С 1998 года было продано свыше 15 миллионов экземпляров серии романов о Фандорине; естественно, появились и их экранизации, в том числе коммерчески успешные. В фильме по роману "Государственный советник", в котором Фандорин спасает трон, одну из главных ролей исполняет любимец российской публики, актер и режиссер Никита Михалков, ярый монархист, сыгравший Александра III в своем патриотическом блокбастере "Сибирский цирюльник". Михалков не относится к интеллектуальной элите, но и Александр Сокуров, имеющий репутацию высоколобого интеллектуала, воспроизводит сходные настроения в своем фильме "Русский ковчег", где надменный, хотя и словоохотливый маркиз де Кюстин ведет через залы Эрмитажа разношерстную компанию исторических персонажей и камера, разворачиваясь на 360°, следует за ними на едином дыхании, без монтажных стыков, вплоть до сентиментальной сцены последнего бала, данного царем накануне трагического финала - эпизода, достойного сериала о принцессе Сисси. (В фильме "Солнце", еще более впечатляющем с точки зрения операторской работы и еще более слащаво-сентиментальном, Сокуров рисует императора Хирохито человеком, исполненным спокойного достоинства и человечности; естественно, он приходит к взаимопониманию с мудрым Макартуром.)

Доминирующий в сегодняшней России дух пошлости витает над всей художественной продукцией от более или менее низкопробного чтива до произведений, заигрывающих с эстетскими формами, но именно массовая литература является наиболее показательной для понимания процессов, происходящих в культуре в целом.
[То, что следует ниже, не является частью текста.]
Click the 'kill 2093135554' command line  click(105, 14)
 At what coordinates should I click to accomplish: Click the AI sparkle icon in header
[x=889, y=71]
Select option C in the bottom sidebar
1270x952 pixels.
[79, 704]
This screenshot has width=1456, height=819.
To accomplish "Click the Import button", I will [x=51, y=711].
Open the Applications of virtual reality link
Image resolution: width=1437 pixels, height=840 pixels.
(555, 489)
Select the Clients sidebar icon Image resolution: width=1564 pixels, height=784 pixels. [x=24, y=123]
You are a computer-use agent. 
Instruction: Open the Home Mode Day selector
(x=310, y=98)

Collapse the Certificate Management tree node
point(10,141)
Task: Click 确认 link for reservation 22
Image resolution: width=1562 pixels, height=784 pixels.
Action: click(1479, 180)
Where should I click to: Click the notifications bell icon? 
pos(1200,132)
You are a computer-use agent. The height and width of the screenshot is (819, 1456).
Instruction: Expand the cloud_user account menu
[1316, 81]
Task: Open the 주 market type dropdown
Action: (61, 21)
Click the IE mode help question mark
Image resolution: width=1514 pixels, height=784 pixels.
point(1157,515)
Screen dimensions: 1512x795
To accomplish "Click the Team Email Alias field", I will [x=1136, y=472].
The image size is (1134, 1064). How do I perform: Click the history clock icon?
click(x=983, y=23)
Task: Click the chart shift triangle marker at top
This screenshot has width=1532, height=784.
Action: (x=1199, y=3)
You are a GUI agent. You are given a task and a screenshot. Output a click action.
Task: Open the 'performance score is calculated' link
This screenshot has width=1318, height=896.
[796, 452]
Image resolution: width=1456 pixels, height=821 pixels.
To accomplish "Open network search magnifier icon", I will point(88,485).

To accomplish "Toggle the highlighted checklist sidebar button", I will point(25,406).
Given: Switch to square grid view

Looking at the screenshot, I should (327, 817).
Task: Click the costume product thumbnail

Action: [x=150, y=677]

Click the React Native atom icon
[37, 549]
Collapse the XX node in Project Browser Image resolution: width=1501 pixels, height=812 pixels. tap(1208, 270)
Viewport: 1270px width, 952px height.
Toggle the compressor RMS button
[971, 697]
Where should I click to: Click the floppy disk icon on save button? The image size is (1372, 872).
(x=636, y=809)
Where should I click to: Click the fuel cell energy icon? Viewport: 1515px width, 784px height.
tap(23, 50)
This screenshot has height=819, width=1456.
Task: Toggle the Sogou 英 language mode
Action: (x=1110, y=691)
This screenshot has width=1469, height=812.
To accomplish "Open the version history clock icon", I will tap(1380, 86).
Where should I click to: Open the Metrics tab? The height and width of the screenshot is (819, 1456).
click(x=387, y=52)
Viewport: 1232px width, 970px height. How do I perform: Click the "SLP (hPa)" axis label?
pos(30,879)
Характерен в этом плане тот факт, что фандоринская серия написана вовсе не российским Гришемом или Кингом. Борис Акунин - это псевдоним серьезного филолога и переводчика японской классики Григория Чхартишвили, на которого, по его собственному признанию, оказали влияние такие писатели, как Грибоедов, Лермонтов, Толстой и Достоевский; его герой совмещает в себе черты Чацкого, Печорина, Андрея Болконского и князя Мышкина, хотя не обошлось и без воздействия Джеймса Бонда.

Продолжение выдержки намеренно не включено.